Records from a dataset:
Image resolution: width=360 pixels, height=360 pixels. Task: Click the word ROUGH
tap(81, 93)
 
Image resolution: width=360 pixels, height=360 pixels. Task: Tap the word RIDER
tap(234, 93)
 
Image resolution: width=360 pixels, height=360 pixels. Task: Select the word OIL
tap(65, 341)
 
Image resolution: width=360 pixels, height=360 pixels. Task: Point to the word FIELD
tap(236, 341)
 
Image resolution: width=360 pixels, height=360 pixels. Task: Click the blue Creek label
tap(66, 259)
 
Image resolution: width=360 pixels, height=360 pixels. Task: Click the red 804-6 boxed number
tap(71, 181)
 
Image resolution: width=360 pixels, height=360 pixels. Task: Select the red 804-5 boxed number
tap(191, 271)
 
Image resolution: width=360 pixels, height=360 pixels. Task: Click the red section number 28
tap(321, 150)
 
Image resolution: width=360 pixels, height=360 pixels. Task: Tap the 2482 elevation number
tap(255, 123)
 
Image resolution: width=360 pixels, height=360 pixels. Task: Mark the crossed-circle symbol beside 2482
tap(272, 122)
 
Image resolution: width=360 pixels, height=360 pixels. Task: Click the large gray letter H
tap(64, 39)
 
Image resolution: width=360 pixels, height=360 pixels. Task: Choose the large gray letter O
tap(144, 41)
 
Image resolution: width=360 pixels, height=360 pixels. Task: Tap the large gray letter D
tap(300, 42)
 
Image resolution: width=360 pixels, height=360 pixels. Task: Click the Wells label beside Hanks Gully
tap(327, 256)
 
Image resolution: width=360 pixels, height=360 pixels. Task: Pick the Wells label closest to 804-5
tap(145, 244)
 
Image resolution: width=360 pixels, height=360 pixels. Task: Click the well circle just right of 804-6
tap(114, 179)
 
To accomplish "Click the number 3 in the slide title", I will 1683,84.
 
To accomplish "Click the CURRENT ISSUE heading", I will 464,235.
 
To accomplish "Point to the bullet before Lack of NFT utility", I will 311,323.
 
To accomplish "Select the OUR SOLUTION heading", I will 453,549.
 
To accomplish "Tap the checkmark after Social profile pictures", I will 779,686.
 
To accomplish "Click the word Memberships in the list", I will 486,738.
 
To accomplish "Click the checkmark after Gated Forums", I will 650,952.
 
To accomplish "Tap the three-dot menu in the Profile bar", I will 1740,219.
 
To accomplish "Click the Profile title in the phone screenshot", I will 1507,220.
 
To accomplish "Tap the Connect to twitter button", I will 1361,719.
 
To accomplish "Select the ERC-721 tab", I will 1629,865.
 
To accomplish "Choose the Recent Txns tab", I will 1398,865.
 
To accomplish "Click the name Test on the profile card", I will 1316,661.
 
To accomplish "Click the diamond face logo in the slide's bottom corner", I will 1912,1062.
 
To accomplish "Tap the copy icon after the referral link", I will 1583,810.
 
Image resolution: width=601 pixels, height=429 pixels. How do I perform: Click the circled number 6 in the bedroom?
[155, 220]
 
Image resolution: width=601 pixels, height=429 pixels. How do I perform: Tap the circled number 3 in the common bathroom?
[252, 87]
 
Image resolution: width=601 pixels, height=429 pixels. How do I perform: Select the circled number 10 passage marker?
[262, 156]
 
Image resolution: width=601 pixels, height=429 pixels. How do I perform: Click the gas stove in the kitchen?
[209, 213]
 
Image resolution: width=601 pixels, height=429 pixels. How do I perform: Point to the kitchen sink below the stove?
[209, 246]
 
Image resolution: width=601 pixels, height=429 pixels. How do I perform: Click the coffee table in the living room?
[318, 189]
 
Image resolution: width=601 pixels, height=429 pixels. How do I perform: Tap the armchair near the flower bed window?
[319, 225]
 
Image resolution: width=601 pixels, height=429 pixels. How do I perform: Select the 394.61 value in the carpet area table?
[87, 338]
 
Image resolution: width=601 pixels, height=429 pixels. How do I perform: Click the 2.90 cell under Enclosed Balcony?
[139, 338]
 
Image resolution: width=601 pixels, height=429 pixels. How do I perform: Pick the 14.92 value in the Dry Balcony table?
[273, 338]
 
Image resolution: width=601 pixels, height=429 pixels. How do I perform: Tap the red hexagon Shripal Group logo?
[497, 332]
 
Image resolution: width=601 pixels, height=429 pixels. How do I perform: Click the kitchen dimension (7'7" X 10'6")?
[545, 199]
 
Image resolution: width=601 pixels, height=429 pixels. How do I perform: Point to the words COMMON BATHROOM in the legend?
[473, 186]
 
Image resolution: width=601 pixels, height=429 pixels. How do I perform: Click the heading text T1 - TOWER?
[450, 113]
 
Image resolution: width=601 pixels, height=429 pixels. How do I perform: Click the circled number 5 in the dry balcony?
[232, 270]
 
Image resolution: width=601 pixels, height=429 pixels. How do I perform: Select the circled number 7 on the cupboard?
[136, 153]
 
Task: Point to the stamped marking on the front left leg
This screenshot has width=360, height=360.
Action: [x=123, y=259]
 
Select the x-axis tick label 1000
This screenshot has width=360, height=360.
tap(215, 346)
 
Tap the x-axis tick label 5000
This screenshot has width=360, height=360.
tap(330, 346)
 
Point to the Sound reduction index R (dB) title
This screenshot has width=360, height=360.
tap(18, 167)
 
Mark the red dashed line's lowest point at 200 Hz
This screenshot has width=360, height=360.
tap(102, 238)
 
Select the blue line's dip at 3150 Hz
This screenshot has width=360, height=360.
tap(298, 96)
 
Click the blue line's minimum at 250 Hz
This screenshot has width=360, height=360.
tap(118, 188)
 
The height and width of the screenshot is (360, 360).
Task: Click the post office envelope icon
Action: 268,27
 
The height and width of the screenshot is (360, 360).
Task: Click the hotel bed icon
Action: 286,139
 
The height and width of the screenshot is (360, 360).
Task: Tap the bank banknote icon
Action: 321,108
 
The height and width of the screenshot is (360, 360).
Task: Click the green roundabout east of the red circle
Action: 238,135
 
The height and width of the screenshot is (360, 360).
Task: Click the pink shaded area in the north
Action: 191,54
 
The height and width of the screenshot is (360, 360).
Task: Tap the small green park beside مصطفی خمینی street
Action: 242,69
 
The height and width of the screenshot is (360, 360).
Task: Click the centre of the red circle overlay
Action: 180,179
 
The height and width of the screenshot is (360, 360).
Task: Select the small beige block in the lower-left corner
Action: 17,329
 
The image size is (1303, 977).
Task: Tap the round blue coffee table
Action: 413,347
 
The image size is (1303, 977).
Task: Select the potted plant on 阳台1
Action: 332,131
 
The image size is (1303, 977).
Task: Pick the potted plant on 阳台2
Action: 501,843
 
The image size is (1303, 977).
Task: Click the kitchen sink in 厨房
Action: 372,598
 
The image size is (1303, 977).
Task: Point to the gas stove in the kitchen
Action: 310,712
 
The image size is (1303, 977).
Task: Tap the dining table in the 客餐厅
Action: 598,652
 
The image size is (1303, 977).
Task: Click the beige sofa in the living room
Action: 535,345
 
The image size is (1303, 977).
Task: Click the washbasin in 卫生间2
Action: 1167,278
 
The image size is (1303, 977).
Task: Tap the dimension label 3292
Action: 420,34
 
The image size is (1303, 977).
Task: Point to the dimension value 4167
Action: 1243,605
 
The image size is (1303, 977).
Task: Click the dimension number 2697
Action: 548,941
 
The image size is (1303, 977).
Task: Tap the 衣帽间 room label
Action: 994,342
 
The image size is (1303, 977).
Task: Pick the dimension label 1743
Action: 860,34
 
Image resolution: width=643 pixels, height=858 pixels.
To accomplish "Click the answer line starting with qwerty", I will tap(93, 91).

= WHAT NEEDS TO BE DONE =
Duplicate the records above word for word, starting at the very first line and ending at the line containing "tap(66, 259)".

= FULL RESPONSE =
Image resolution: width=360 pixels, height=360 pixels. Task: Click the word ROUGH
tap(81, 93)
 
Image resolution: width=360 pixels, height=360 pixels. Task: Tap the word RIDER
tap(234, 93)
 
Image resolution: width=360 pixels, height=360 pixels. Task: Select the word OIL
tap(65, 341)
 
Image resolution: width=360 pixels, height=360 pixels. Task: Point to the word FIELD
tap(236, 341)
 
Image resolution: width=360 pixels, height=360 pixels. Task: Click the blue Creek label
tap(66, 259)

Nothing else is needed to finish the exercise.